Erstens gibt es bereits aus jener Zeit Berichte, daß Menschen von solchen Strahlen krank wurden. Nicht um sonst setzte die ehemalige Sowjetunion ihre Grenzwerte für elektromagnetische Belastung schon vor Jahrzehnten tausendmal tiefer an als der Westen.

Zweitens macht's auch die Menge aus. Vor vierzig Jahren war der Äther noch viel weniger mit künstlichen elektromagnetischen Wellen verseucht als heute. Deshalb wurden früher nur jene wenigen Menschen krank, die direkt neben der Strahlungsquelle arbeiteten oder lebten - und heute leiden weitflächig ganze Bevölkerungsschichten darunter.

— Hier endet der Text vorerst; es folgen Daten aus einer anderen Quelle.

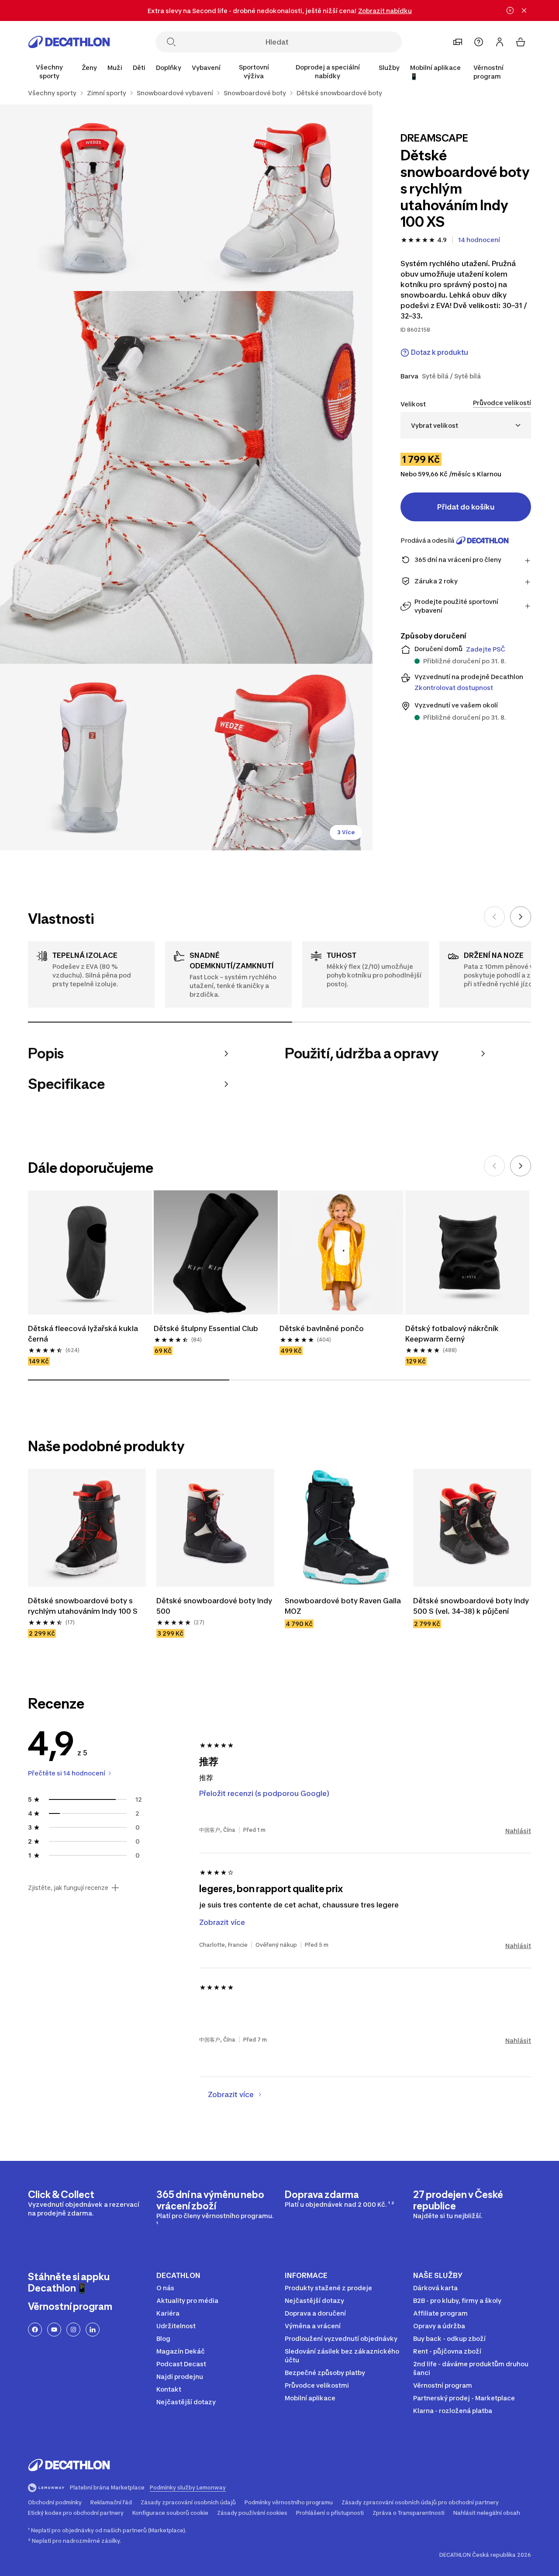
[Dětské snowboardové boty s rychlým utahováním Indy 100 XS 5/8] (279, 757)
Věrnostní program (488, 72)
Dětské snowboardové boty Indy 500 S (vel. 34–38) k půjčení (471, 1606)
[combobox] (465, 425)
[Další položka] (520, 916)
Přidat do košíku (465, 507)
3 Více (346, 832)
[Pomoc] (478, 41)
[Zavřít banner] (524, 10)
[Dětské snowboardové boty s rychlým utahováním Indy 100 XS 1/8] (279, 197)
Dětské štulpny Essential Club (206, 1328)
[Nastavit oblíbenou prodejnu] (457, 41)
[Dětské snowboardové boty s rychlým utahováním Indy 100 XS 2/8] (93, 197)
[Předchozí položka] (494, 916)
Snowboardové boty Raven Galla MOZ (343, 1606)
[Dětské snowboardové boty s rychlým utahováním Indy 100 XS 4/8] (93, 757)
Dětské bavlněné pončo (322, 1328)
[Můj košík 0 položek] (520, 41)
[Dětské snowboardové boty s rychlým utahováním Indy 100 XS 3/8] (186, 477)
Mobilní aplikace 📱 (435, 72)
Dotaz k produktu (439, 352)
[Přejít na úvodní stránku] (69, 42)
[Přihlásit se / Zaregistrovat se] (499, 41)
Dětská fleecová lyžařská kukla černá (83, 1333)
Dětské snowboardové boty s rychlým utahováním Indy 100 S (83, 1606)
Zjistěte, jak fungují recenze (68, 1887)
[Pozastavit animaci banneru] (510, 10)
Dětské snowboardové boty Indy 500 (214, 1606)
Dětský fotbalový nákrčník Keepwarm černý (452, 1333)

Was die Hochspannungsleitungen betrifft, so scheint der netz-Autor nicht zu wissen, daß man mit Hochspannungsleitungen unterschiedlich viel Strom transportieren kann: Im schweizerischen Baar beispielsweise flossen im Jahre 1919 ganze 50 Kilovolt Strom durch die Kabel der Hochspannungsleitung. 1930 betrug die Spannung bereits 150 Kilovolt. 1963 wurde die Spannung nochmals auf 220 Kilovolt angehoben. Viele Bauernfamilien, welche direkt neben der Stromleitung leben, fühlten sich bei dieser Spannungsstärke in ihrer Gesundheit nicht beeinträchtigt (was nicht heißt, daß ihr Körper nicht dennoch belastet war), weshalb die Verträge mit den Elektrizitätswerken auch verlängert wurden.

Auf die Spannung kommt's an

Doch plötzlich begannen viele Bauern und Anwohner über chronische Krankheiten und Schlafstörungen zu klagen. Zu den Beschwerden gehörte chronisches Schluckweh ebenso wie chronisches Herzstechen. Vor allem die Kinder konnten nachts nicht mehr schlafen, aber auch Erwachsene machten Bemerkungen wie: "Früher schlief ich wie ein Stein, heute schlafe ich nur noch in den Ferien gut." - "Letzten Sommer hielten wir es auf dem Rasenplatz keine fünf Minuten mehr aus." -Man wird ganz kribbelig, man fühlt sich wie aufgeladen."